- **Task instructions**: Both the line below containing "Click the Next button" and the line containing "Click the crown icon in 个人中心", along with every line between them, should be repeated exactly; no other line belongs in the answer.

- **Extracted material**:
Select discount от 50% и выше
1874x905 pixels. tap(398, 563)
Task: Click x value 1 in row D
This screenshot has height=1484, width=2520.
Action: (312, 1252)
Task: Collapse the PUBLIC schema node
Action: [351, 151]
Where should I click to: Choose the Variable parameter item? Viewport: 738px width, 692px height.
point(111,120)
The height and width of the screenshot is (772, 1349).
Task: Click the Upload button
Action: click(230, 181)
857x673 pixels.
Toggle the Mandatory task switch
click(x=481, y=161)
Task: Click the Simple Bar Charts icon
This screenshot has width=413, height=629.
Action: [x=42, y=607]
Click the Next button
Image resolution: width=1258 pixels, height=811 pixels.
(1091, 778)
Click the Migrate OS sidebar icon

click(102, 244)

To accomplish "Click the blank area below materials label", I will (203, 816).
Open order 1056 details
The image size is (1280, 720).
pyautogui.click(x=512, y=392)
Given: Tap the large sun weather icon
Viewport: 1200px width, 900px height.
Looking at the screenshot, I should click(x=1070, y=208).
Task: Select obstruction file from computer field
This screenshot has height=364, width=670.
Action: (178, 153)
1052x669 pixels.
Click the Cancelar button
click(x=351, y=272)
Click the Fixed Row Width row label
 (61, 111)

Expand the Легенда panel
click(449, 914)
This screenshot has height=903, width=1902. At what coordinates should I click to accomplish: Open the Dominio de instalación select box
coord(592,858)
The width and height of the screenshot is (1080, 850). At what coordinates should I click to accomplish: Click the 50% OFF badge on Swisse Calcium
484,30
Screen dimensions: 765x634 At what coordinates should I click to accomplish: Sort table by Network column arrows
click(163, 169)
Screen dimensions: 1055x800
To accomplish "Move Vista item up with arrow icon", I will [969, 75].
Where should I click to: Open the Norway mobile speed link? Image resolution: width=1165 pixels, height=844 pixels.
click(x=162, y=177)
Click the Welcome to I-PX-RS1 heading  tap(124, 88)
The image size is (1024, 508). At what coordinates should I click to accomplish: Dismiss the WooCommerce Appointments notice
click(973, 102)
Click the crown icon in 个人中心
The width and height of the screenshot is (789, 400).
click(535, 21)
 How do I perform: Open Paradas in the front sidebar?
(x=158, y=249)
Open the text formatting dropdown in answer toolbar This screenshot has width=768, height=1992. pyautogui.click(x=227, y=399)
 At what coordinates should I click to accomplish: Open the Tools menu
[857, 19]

- **Response to this task**:
Click the Next button
Image resolution: width=1258 pixels, height=811 pixels.
(1091, 778)
Click the Migrate OS sidebar icon

click(102, 244)

To accomplish "Click the blank area below materials label", I will (203, 816).
Open order 1056 details
The image size is (1280, 720).
pyautogui.click(x=512, y=392)
Given: Tap the large sun weather icon
Viewport: 1200px width, 900px height.
Looking at the screenshot, I should click(x=1070, y=208).
Task: Select obstruction file from computer field
This screenshot has height=364, width=670.
Action: (178, 153)
1052x669 pixels.
Click the Cancelar button
click(x=351, y=272)
Click the Fixed Row Width row label
 (61, 111)

Expand the Легенда panel
click(449, 914)
This screenshot has height=903, width=1902. At what coordinates should I click to accomplish: Open the Dominio de instalación select box
coord(592,858)
The width and height of the screenshot is (1080, 850). At what coordinates should I click to accomplish: Click the 50% OFF badge on Swisse Calcium
484,30
Screen dimensions: 765x634 At what coordinates should I click to accomplish: Sort table by Network column arrows
click(163, 169)
Screen dimensions: 1055x800
To accomplish "Move Vista item up with arrow icon", I will [969, 75].
Where should I click to: Open the Norway mobile speed link? Image resolution: width=1165 pixels, height=844 pixels.
click(x=162, y=177)
Click the Welcome to I-PX-RS1 heading  tap(124, 88)
The image size is (1024, 508). At what coordinates should I click to accomplish: Dismiss the WooCommerce Appointments notice
click(973, 102)
Click the crown icon in 个人中心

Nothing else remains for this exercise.